I’m not familiar with the company ’bandwidth’ but do find it a little funny they’re experiencing an outage.
But then I feel guilty seeing they have a 911 call service which is offline. This is really serious - I wonder what kind of tech they rely on for this, in order to even provide this service for people to rely on shouldn’t it match what major telcos need to use (in terms of resilience)?
Bandwidth is the underlying carrier or tandem provider (path that a call routes down) for a portion of nearly all VOIP carrier's traffic. Google Voice & Microsoft Teams Voice & Conferencing entirely rely on Bandwidth.com for calling & texting.
In many ratecenters, your only choices are buying tandem transport for incoming calls from Onvoy, Bandwidth.com, Peerless Networks, West/Intrado/Flowroute or establishing your own physical presence to switch calls and paying the incumbent telco for connectivity.
Just like with IP traffic, companies terminate calls through multiple providers. While bandwidth might be the primary termination provider for 911 for a company, the calls can be routed through others. That backup route, however, may not have locale information so the call might have to be taken initially at a national call center so the locale can be determined, after which it is properly forwarded to the local 911 center.

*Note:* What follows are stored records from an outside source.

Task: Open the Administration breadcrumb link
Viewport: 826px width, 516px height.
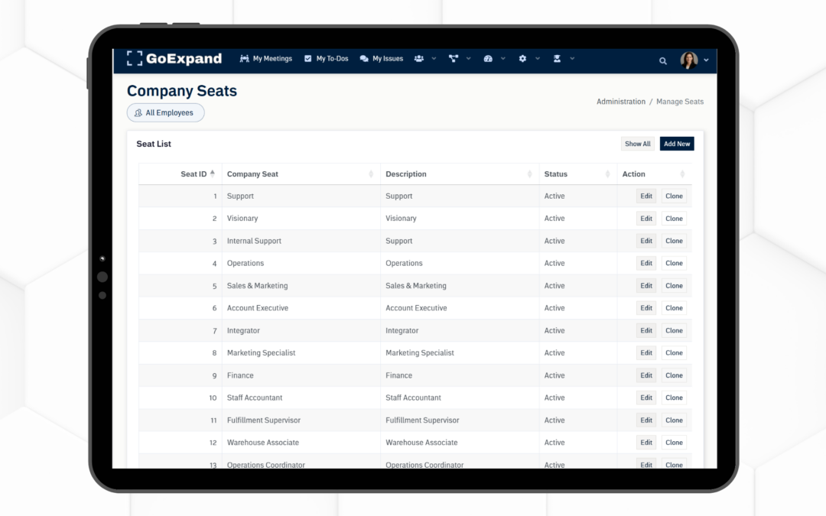Action: tap(620, 101)
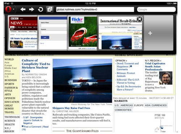Focus the Google search field

point(156,9)
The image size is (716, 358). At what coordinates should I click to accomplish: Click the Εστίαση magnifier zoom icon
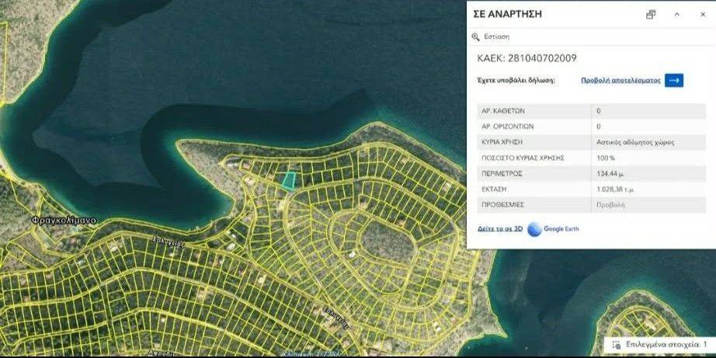tap(476, 36)
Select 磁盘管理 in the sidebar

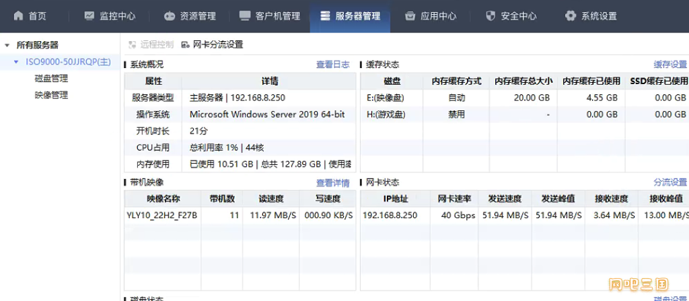coord(51,79)
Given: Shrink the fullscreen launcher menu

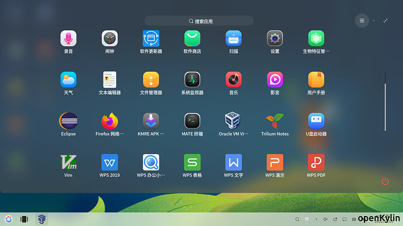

Not ideal since it can add precious time to getting help, but at least the call can get through.
Their main site is loading without CSS, it seems, and everything's laid out horribly (full screen search icon to kick things off), but that cookie consent popup still loads and looks fine.
Bandwidth is a major wholesaling VoIP provider. If you're using a VoIP or other non-traditional phone service provider that isn't big enough to directly interconnect with incumbent carriers, they likely work with Bandwidth (and possibly others).
That must be why 99% of the SMS spam I receive comes back to Bandwidth as the carrier. On the bright side, I haven't gotten any spam in the last hour or so.
RCLEC (RingCentral's CLEC) does not seem to host the majority of RingCentral's numbers despite being fully capable of doing so, RingCentral seem to sprinkle their numbers across Onvoy & Bandwidth.com if memory serves.
Makes for some really fun port out requests, when a client with 6 numbers has those numbers sprinkled across 3 or 4 different underlying telecoms despite RingCentral generating one unified bill for their service.
RingCentral, Nextiva, Microsoft Teams Voice (fully dependent on Bandwidth.com), Google Voice, Vonage (for a subset of numbers), and most wholesalers have some or all phone numbers on Bandwidth.com
But then I feel guilty seeing they have a 911 call service which is offline. This is really serious - I wonder what kind of tech they rely on for this, in order to even provide this service for people to rely on shouldn’t it match what major telcos need to use (in terms of resilience)?